I admit, when I went into design school I had no idea that I’d wind up being the kind of designer I am when I came out the other side.  I do think I was more prepared than most of the people that were there with me, since I’d been working in the industry (just not as a designer) for so long before I decided to just go under the rock to get my most recent degrees.   And I’m grateful that my department chairman was (and I have no doubt still is), a sadistic, brutal, workhorse of a person (whom frankly, I adore to bits- you either love him or you hate him, and I think he walks on water.)  because I do believe honestly that he made me a better designer (even if I did tell him to go fuck himself on a regular basis for years.  He got used to it.  Yes, I know I’m anti-social. I’ve been told.)

Anyway, back to furniture. See, one of the problems with being as introverted (not shy, just introverted) as I am is that you often have an exposure problem. Unfortunately, the meatspace world still overwhelmingly works in favor of extroverted people, and I promise I’m never going to be one of them. So you may do a lot of really good work, but no one ever sees it because you have to deal with all those people, and you’d rather eat ground glass than have to do that on any given day.  It takes you a little while to find a series of coping mechanisms so you can interact on that level.

I have finally worked it all out to a point where I feel comfortable looking into getting at least one of my furniture pieces prototyped.  There’s a steep learning curve involved, but fortunately I know smart people who are able to assist.  I’m going to try to get the simplest one done first, since simple means less likely to have some kind of serious problem.  So, fewest materials, easiest construction.  Fortunately, it is the kind of piece that would fit in quite nicely at any ICFF event, so I am going to try to work it out somehow.

The first thing I looked into was getting a patent on the design. It may be that I wind up sending the design out overseas to be prototyped, and I really, *really* would like not to run into 40zillion of my chairs on sale on Canal Street before I ever get the original prototypes back.

Fortunately,  I know a smart person at the patent office, who kindly looked into it for me,  and told me that the expense wasn’t worth it- that the only way it’s honestly worth it is if you have the money to actually sue if the patent is violated, and patent suits are super expensive.

Well, poop.

My personal familiarity is with copyrights, not patents (I used to be a musician- I was smart enough at the time to take a course in copyright law.) So, my understanding now is that though the images of my chair are protected under copyright(and they are.), the actual physical product wouldn’t be. The expense of all of this now clears up a lot in my head about the proliferation of knockoff designer furniture out there. Now it all makes sense.
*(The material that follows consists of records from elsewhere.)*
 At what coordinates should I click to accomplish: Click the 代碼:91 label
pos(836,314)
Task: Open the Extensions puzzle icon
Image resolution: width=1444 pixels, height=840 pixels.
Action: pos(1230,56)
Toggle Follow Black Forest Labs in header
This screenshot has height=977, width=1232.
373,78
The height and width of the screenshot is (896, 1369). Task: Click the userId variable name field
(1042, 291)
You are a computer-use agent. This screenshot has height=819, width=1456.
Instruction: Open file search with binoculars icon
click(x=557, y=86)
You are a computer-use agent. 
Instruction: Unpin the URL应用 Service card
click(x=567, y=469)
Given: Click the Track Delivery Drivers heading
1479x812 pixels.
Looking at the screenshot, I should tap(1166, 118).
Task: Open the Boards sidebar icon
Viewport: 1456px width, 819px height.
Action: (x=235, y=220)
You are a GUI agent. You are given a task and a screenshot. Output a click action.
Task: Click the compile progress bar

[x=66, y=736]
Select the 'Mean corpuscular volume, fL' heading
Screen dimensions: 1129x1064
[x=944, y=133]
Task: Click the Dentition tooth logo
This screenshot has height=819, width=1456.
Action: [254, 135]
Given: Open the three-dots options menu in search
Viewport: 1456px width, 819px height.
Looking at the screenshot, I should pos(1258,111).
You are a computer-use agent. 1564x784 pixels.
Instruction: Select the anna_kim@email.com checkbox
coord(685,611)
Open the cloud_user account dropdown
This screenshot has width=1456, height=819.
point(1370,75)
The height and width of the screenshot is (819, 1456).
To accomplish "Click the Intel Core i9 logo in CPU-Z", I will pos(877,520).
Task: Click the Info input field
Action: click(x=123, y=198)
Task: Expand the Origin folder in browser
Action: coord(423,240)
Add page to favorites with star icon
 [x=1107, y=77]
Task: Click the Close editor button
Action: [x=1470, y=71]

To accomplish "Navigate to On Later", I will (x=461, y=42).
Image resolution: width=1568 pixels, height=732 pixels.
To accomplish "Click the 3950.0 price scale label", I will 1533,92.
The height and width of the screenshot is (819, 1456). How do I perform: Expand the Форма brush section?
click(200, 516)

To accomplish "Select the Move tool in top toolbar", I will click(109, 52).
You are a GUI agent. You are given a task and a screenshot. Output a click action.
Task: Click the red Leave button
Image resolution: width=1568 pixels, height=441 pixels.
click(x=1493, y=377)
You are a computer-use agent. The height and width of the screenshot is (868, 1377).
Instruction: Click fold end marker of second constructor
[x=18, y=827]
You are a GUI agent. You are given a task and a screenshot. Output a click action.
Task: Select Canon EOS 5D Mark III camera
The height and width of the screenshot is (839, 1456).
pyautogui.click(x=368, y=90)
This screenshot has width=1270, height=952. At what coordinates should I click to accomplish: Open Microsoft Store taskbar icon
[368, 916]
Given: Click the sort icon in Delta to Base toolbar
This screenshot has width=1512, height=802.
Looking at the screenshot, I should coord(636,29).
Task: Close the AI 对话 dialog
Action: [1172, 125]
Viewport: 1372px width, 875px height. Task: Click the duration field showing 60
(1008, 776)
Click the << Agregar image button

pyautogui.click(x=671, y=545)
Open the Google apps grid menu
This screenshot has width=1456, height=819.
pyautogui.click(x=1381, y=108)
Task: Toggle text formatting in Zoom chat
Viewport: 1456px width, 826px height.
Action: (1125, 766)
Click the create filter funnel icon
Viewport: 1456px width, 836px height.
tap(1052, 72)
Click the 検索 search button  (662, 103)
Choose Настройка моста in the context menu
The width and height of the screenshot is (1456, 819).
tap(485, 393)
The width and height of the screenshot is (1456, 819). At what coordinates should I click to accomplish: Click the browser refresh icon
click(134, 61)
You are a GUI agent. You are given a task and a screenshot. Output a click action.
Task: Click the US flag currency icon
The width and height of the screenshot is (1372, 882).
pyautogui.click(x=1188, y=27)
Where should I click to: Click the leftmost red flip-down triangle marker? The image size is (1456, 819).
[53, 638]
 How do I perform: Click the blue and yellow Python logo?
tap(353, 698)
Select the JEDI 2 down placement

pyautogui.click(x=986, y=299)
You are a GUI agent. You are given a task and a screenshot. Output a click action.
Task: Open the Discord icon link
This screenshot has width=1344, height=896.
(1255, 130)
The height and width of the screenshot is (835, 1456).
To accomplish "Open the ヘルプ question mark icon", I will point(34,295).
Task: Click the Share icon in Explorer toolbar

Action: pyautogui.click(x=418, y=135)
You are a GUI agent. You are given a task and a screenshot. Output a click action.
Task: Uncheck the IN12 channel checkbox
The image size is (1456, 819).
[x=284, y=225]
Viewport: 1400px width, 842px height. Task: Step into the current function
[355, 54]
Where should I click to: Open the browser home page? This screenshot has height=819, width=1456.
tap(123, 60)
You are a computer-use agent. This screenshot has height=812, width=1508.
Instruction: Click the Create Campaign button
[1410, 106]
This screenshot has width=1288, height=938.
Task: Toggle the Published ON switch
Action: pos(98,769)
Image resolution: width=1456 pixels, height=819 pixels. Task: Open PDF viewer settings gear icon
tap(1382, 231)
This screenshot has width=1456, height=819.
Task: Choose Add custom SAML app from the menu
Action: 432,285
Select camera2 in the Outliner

So I suppose the first steps are to find out what materials are most appropriate for the finished product (who knew there were so many kinds of rubber?) , and to work out making what I suppose could be called a pre-prototype out of “some other material that I can put together in my house”) in order to work out the engineering- how many pieces the chair will need, how it should be put together, etc.
Maybe I should do it in miniature first. That sounds less daunting. I see injection molded plastic and tool dip in my future.  Also, gathering a bunch of stuff to prove my credentials to the ICFF.  Bleah.